- Extrait présenté -
^^^^^^^^^^^^^^^^

Tarifs hospitaliers : une hausse en trompe l’œil selon le collectif Inter-Hôpitaux

Il s’agirait d’une « rupture profonde » avec le long cycle de baisse tarifaire que les établissements ont connu ces dernières années, annonçait en fanfare le 6 février dernier le ministère de la Santé qui se félicitait des décisions prises pour la campagne tarifaire et budgétaire 2020.
 
Et d’ajouter que le protocole d’accord sur l’évolution pluriannuelle minimale des ressources des établissements de santé (1) « inscrit pour la première fois la progression des ressources des établissements de santé dans une logique pluriannuelle ». Un exercice d’autosatisfaction, et des chiffres, relativisés par le collectif Inter-Hôpitaux (CIH), dans un communiqué daté du 9 février dernier.
 
Mais, me direz-vous, avant de connaître la teneur de la contre-attaque du CIH, peut-être faudrait-il connaître les chiffres exacts annoncés par Agnès Buzyn. Hé bien, nous allions justement y venir ! Le ministère de la Santé se félicite en effet que les ressources allouées aux établissements de santé pour leurs activités de médecine, chirurgie et obstétrique (MCO), incluant le taux d’évolution des tarifs et la montée en charge du financement à la qualité, progresseront de +0,6% pour 2020, contre + 0,5% en 2019.

^^^^^^^^^^^^^^^^

- Données recueillies -

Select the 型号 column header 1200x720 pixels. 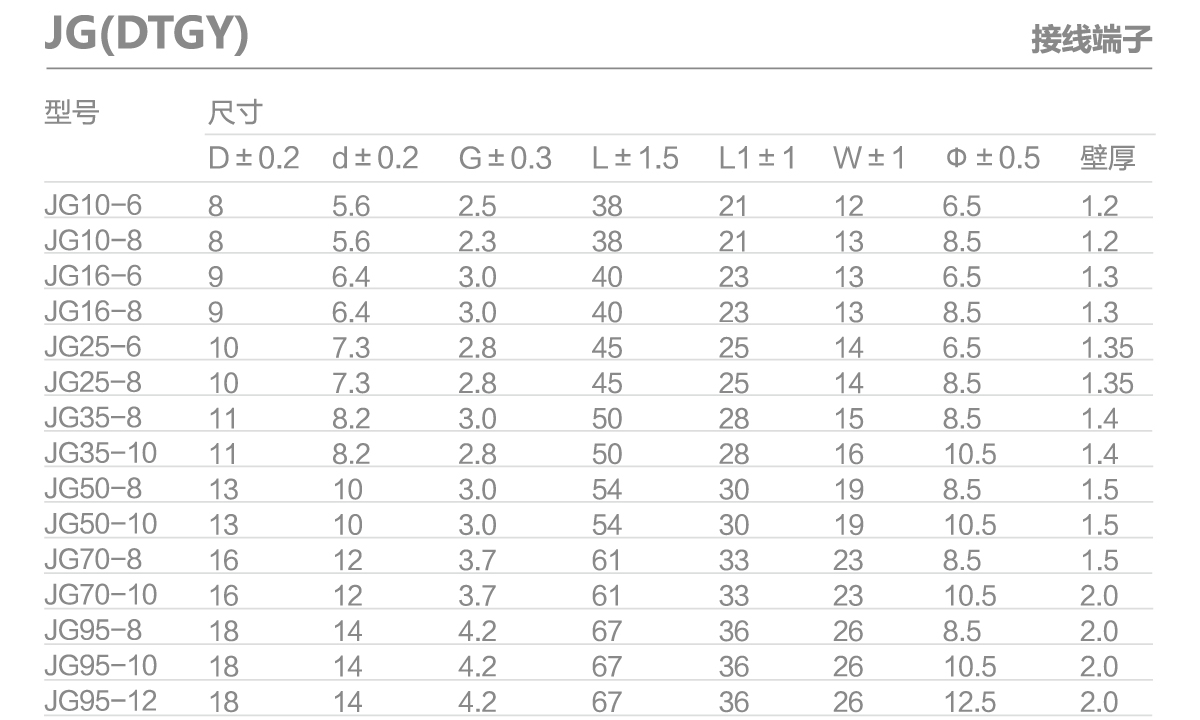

^^^^^^^^^^^^^^^^

- Consignes de l'exercice -
1. Selon le passage sur les tarifs hospitaliers, quelle progression le ministère de la Santé annonce-t-il pour 2020 pour les ressources des activités MCO ?
2. Recopiez le passage sur les tarifs hospitaliers en commençant aux mots « Mais, me direz-vous, avant » et en vous arrêtant après les mots « 0,5% en 2019. ».
3. Rédigez la suite du passage sur les tarifs hospitaliers après sa dernière phrase.
Les lignes n'ont aucun rôle dans cet exercice.

- Réponses -
1. Une progression de +0,6 %, contre +0,5 % en 2019.

2.
Mais, me direz-vous, avant de connaître la teneur de la contre-attaque du CIH, peut-être faudrait-il connaître les chiffres exacts annoncés par Agnès Buzyn. Hé bien, nous allions justement y venir ! Le ministère de la Santé se félicite en effet que les ressources allouées aux établissements de santé pour leurs activités de médecine, chirurgie et obstétrique (MCO), incluant le taux d’évolution des tarifs et la montée en charge du financement à la qualité, progresseront de +0,6% pour 2020, contre + 0,5% en 2019.

3.
Hausse relative

Une annonce relativisée par le CIH qui précise que « la hausse des tarifs sur les 3 prochaines années sera de + 0,2 % par an en médecine, chirurgie, obstétrique, ne rattrapant pas les 5.6% de baisse des tarifs sur les 10 dernières années à l’hôpital public en médecine chirurgie obstétrique ». Ce qui signifie qu’« il ne sera pas possible, pour de nombreuses prises en charge, de rattraper les coûts engagés par les tarifs », ajoute le collectif.
 
Par ailleurs, la ministre de la Santé qui s’auto-congratule d’avoir augmenté les tarifs des hôpitaux en 2019 pour la première fois en dix ans, « a omis de signaler que cette augmentation est due à la stagnation et la baisse de l’activité, l’enveloppe de financement restant fixe », tacle le CIH.
 
Autre épine dans le pied de la communication du gouvernement : toute hausse des tarifs est « compensée soit par une moindre activité soit par de moindre dotations puisque l’enveloppe globale de financement est fermée et fixe », poursuit le CIH qui fait allusion à l’Ondam (Objectif national des dépenses d'assurance maladie) qui prévoit 84.4 milliards pour l’hospitalisation en 2020. En outre, le CIH rappelle que l’Ondam est « inférieure à l’inflation des charges », selon les estimations des fédérations hospitalières (FHF, FHP, Fehap, Fnehad et Unicancer).

Incitation à la qualité

Last but not least, le ministère de la Santé annonce dans son communiqué que l’enveloppe de financement à la qualité, qui concerne en 2020 les activités de MCO et de SSR, est multipliée par deux par rapport à 2019. Ce sont donc « désormais 400 M€ qui sont répartis entre les établissements de santé sur des critères de qualité de la prise en charge », précise le ministère.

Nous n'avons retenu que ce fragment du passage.